** SOURCE DATA follows **

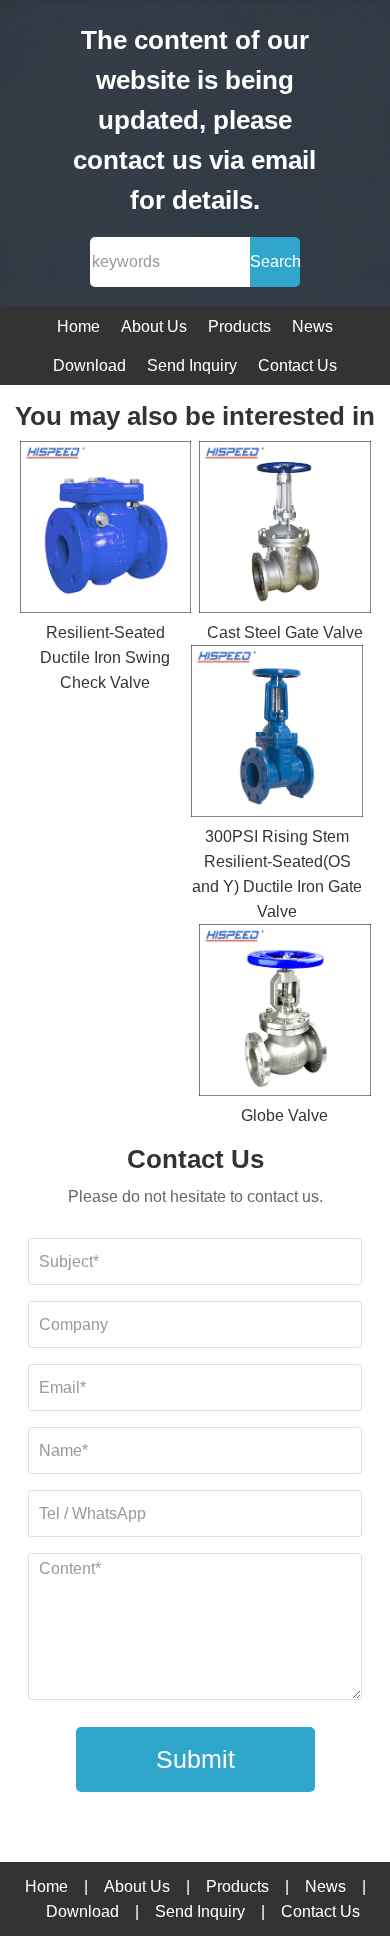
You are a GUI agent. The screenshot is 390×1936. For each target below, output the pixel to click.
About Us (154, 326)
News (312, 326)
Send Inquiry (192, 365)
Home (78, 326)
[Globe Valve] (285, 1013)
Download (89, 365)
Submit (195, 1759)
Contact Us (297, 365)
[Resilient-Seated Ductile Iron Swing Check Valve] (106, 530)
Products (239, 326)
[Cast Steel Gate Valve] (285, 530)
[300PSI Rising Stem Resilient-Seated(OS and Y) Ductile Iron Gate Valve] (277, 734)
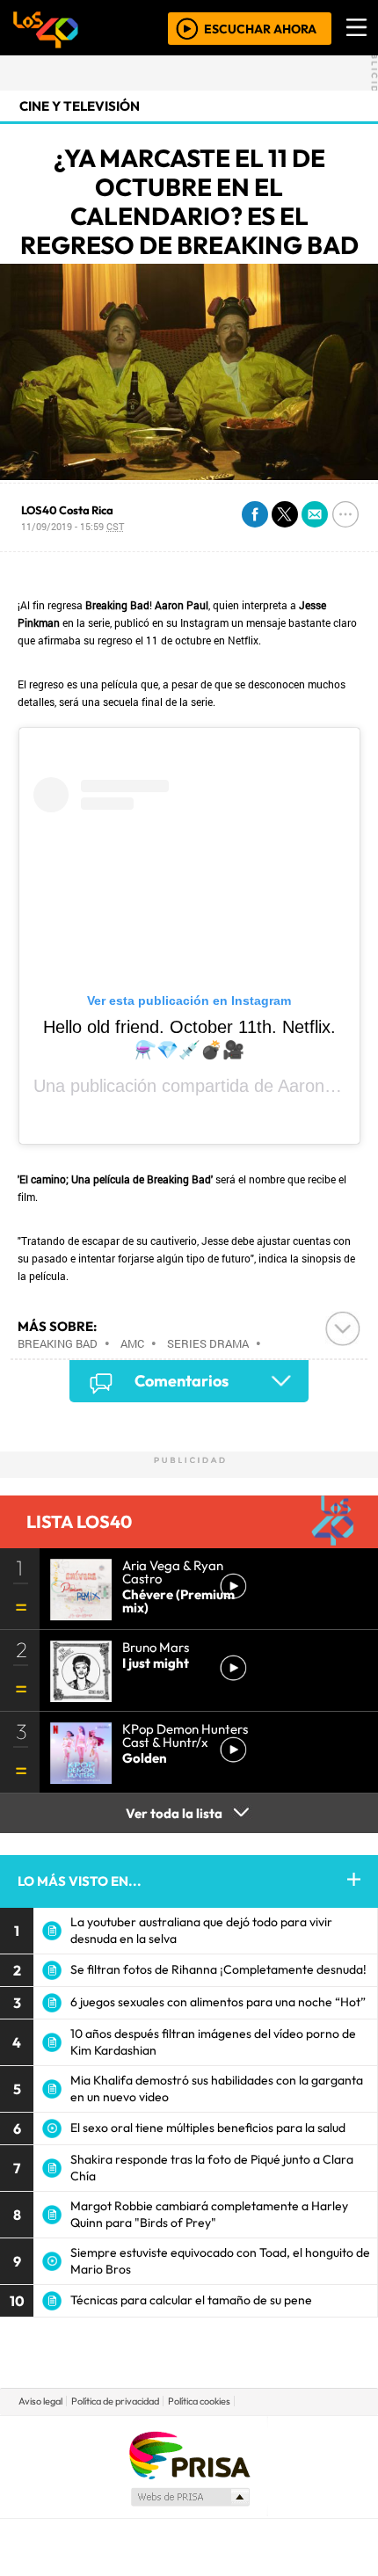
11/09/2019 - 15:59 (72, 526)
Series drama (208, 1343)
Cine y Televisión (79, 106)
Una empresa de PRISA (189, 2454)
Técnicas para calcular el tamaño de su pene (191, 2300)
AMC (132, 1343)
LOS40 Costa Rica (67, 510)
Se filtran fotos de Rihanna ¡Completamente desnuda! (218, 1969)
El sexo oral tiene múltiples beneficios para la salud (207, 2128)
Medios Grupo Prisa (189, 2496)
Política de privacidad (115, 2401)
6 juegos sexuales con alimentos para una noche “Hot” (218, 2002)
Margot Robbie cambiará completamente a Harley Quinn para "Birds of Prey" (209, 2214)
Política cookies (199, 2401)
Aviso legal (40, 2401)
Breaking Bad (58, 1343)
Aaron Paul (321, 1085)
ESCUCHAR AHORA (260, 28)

** End of SOURCE DATA **

**EXERCISE GOAL**
The string "Gate" marks the lines to copy; report each of them from the data above.

**WRITTEN RESPONSE**
[Cast Steel Gate Valve] (285, 530)
[300PSI Rising Stem Resilient-Seated(OS and Y) Ductile Iron Gate Valve] (277, 734)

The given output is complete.